死の末期、僧正は確かにそう言った。国従、すなわち金瓶梅魚を探すのも、三人の冒険における目的の一つだった。
「カケイ様、わたしは――ダォシはもう死んでしまったと考えています」
セフの言葉に、ヒスイは思わず息を殺した。セフにとって、イヲはかけがえのない存在だろう。そんな自らの師匠の死を、実に淡々とセフは受け入れていた。

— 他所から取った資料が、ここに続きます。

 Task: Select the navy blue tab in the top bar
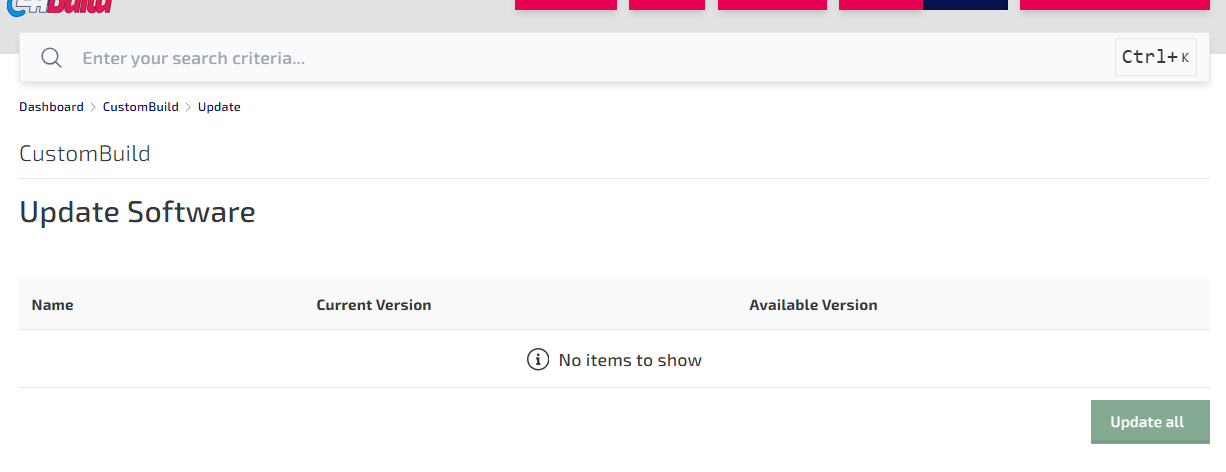pyautogui.click(x=965, y=5)
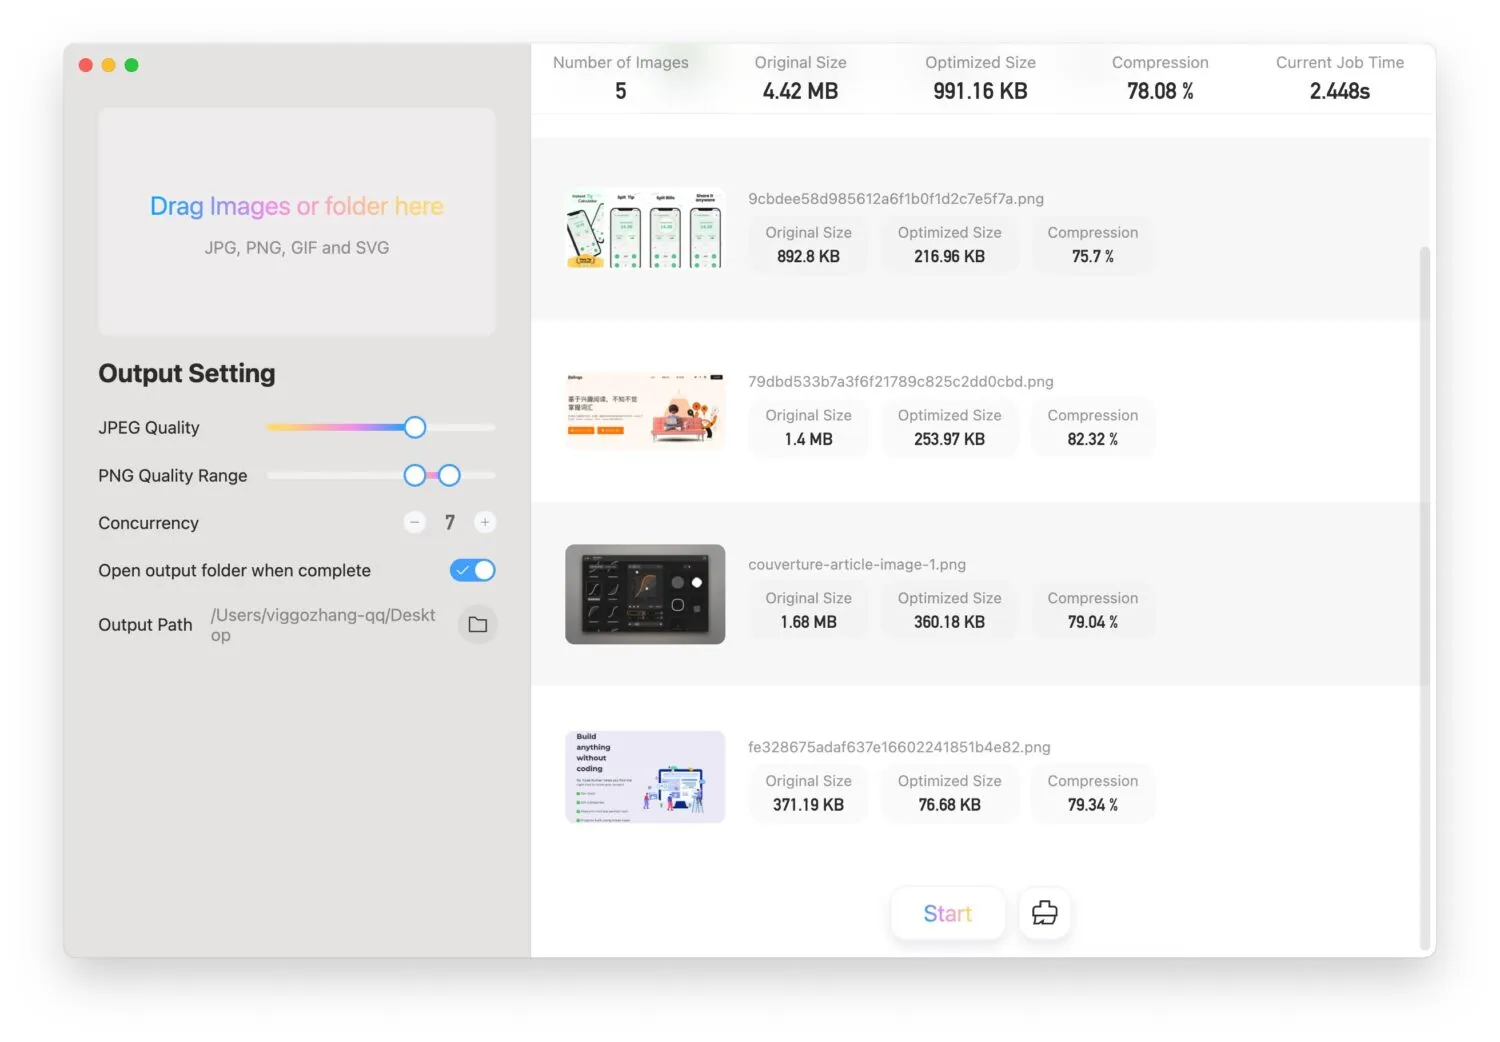Click the red close window button

(x=86, y=65)
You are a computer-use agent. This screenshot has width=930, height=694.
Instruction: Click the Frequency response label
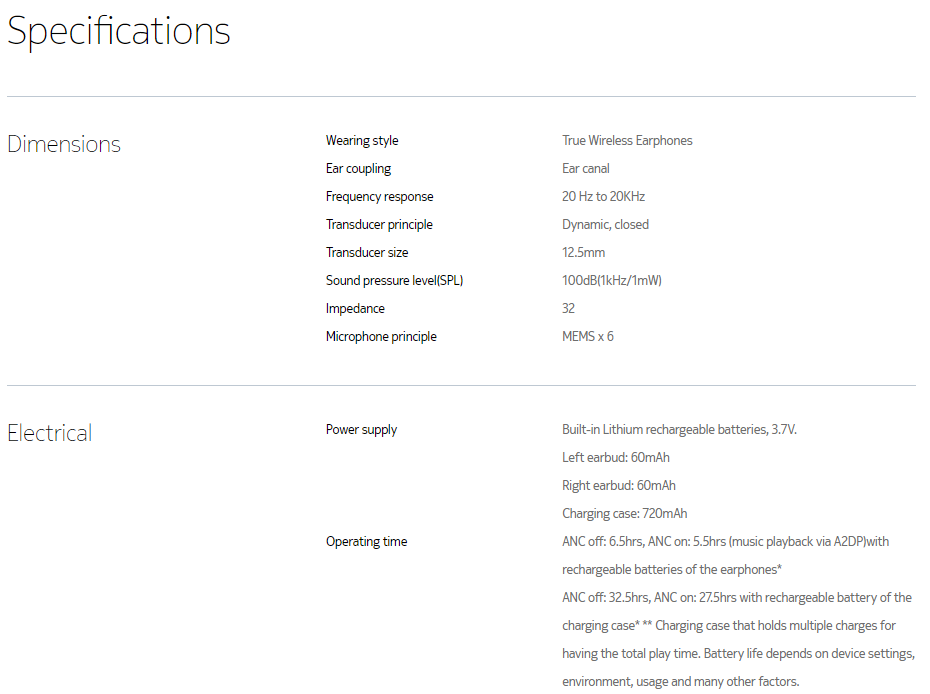(379, 197)
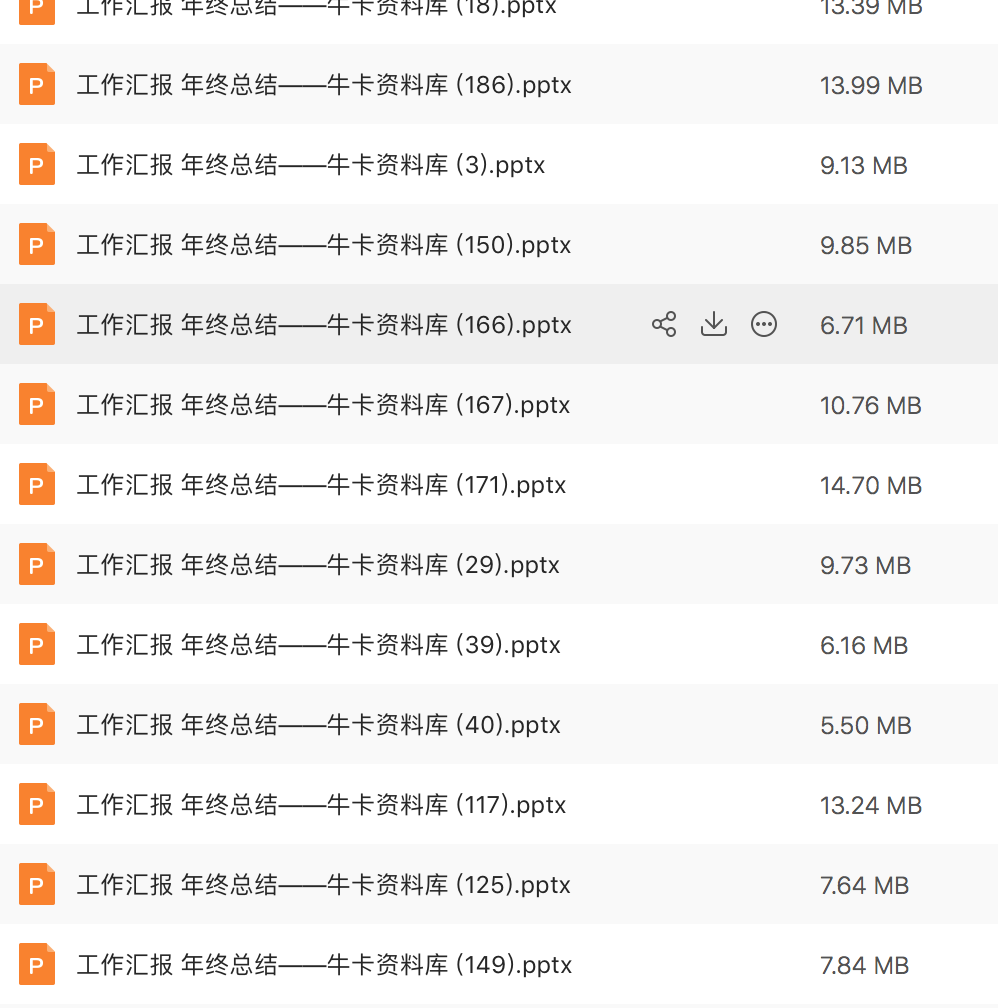Click PowerPoint icon next to (167).pptx
The image size is (998, 1008).
click(x=37, y=404)
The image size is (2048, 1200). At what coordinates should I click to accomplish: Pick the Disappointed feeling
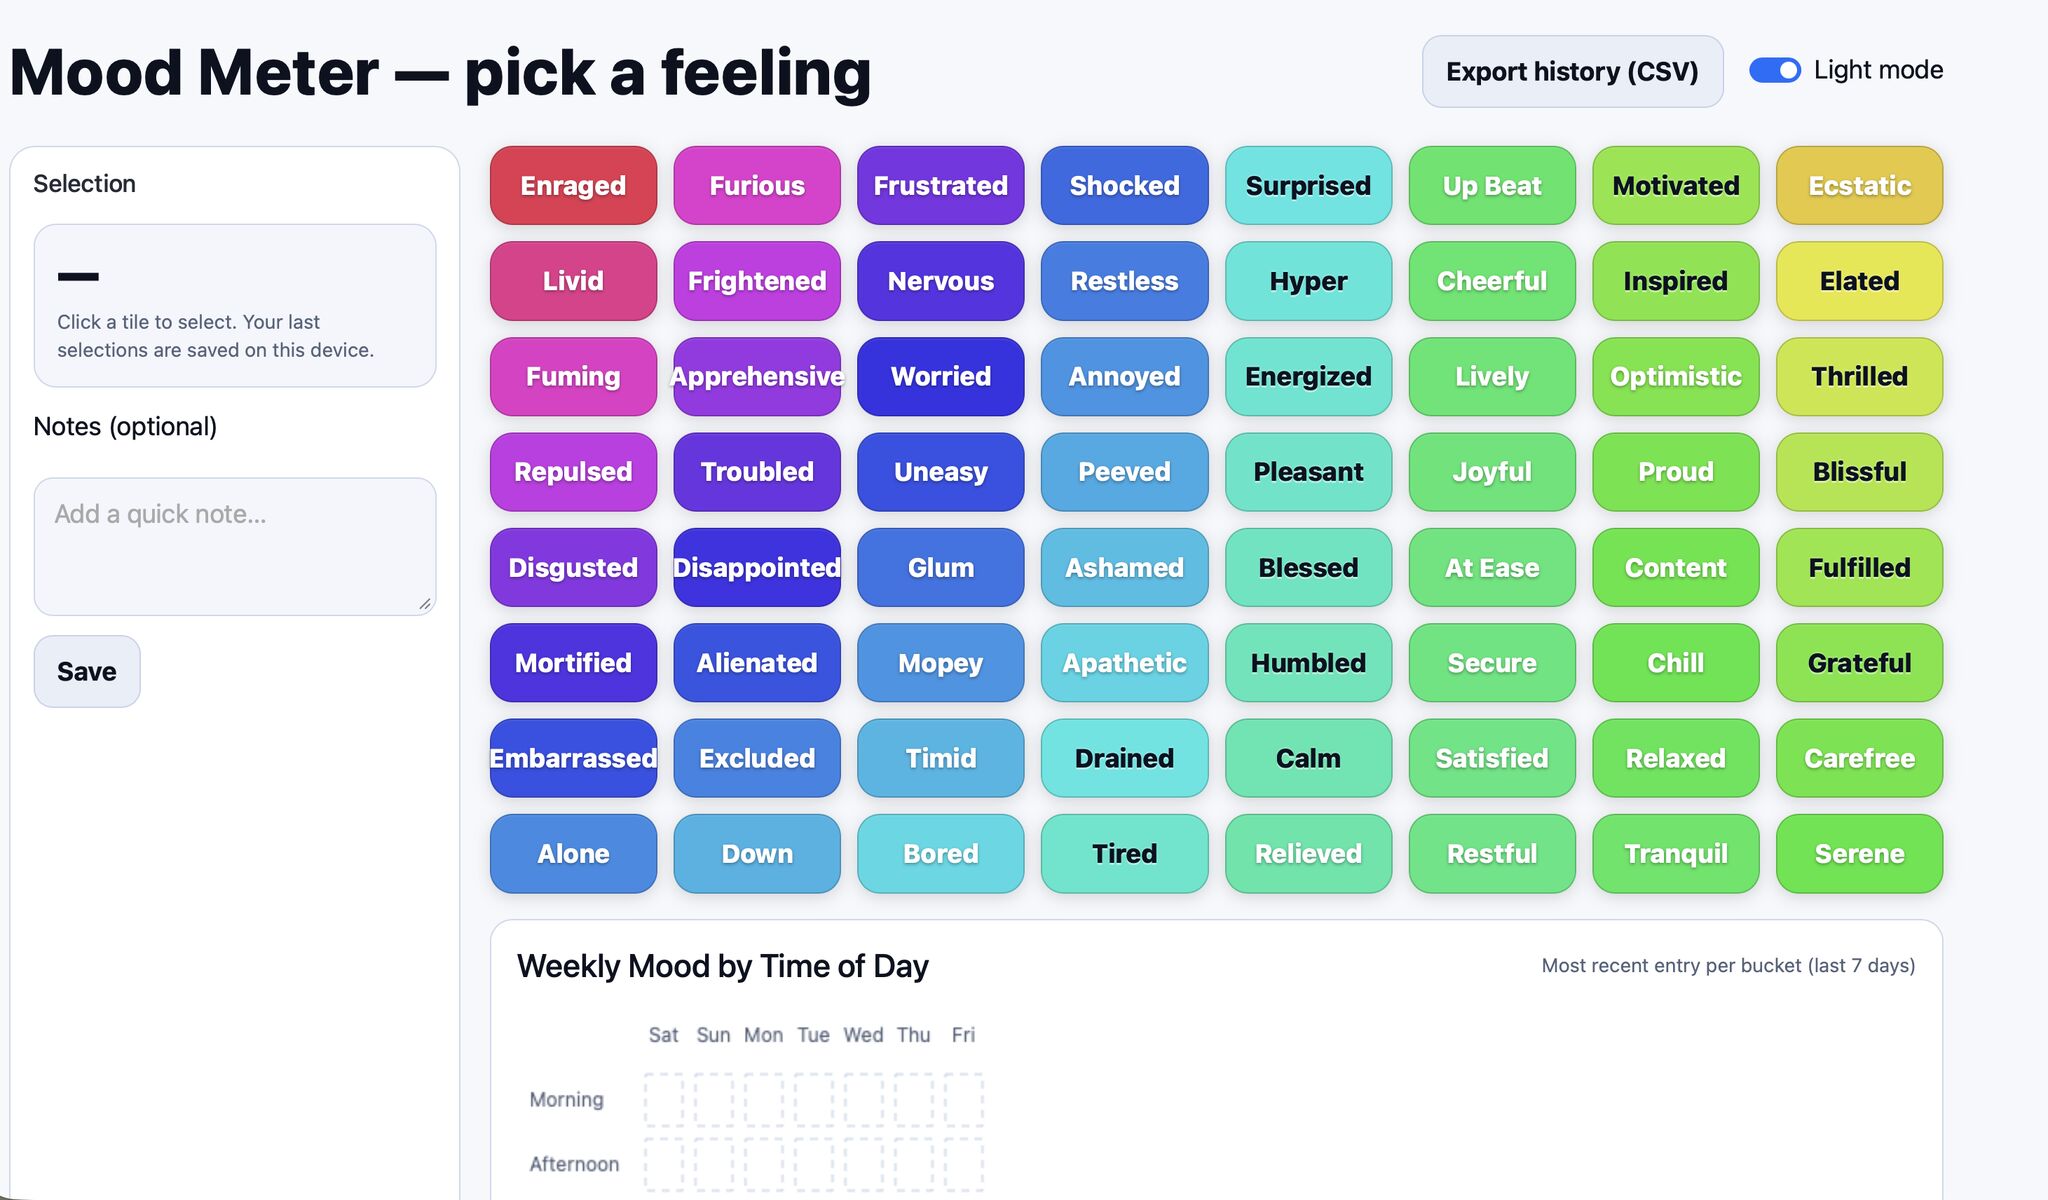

「ですが、もしご存知ならばお教えください、カケイ様。わたしのダォシが、どのように死んだのかを」
セフの言葉を聞き終えると、カケイは深くため息をついた。それから建物の天井を見上げ、何かを考える仕草をする。カケイが何かを知っているのは明らかだった。三人とも真剣な眼差しを、カケイの挙措に向ける。
「セフ、イヲは死んでなどいない」
その言葉に、セフは答えなかった。いや、答えられなかったのだろう。
「じゃあ、今どこに――」
「いや、難しい。生きているとも言いがたい」
呆気にとられているセフを尻目に、カケイはヒスイに視線をおくった。
「ヒスイ、君は地Qで、たびたび異形に襲われたはずだ。君の指を損なった異形のことを、忘れてはいないだろうね?」
「はい――」
そこまで答えたヒスイは、カケイの質問の意図を見破った。
「それが……まさか、その異形が?!」
「そうだ」
「でも、そんな……ちょっと待ってください!」
堪らずセフが悲鳴を上げた。
「ごめんなさい、カケイ様……でも、でもそんなこと言われても、わたし、その、どうすればいいのか――」
「セフ、落ち着いて」
思わず立ち上がったセフを、エバが必死で宥める。
「そうだろう……にわかには信じがたい話だ……」
カケイはしばらく思案げに顎を撫でていたが、やがて何かを思いついたらしい。
「ヒスイ、セフ。今から君たちに幻を見せよう」
「まぼろし、ですか?」
「そうだ。二人にとって大事な幻だ。ヒスイの喪った記憶と、セフの失われたダォシがそこにいる」
「それは……」
ヒスイが尋ねる前に、カケイが指を鳴らした。
「ヒスイ、これって――」
セフが不安げに訊ねる。だが、言葉の最後のほうは、ほとんどかすれ、聞こえなくなっていた。部屋にあるありとあらゆる物が色を失い、影を失い、質量までも失っているような錯覚に、ヒスイはとらえられた。立ちくらみを覚え、ヒスイはとっさに椅子を掴もうとしたが、やけに空気が重く感じた。
天井がヒスイにのしかかり、床がヒスイめがけてせり上がってくる。カケイの放った魔法が空間をゆがめ、ヒスイとセフを魔法の世界へ誘おうとしていることが、ヒスイにもようやく分かった。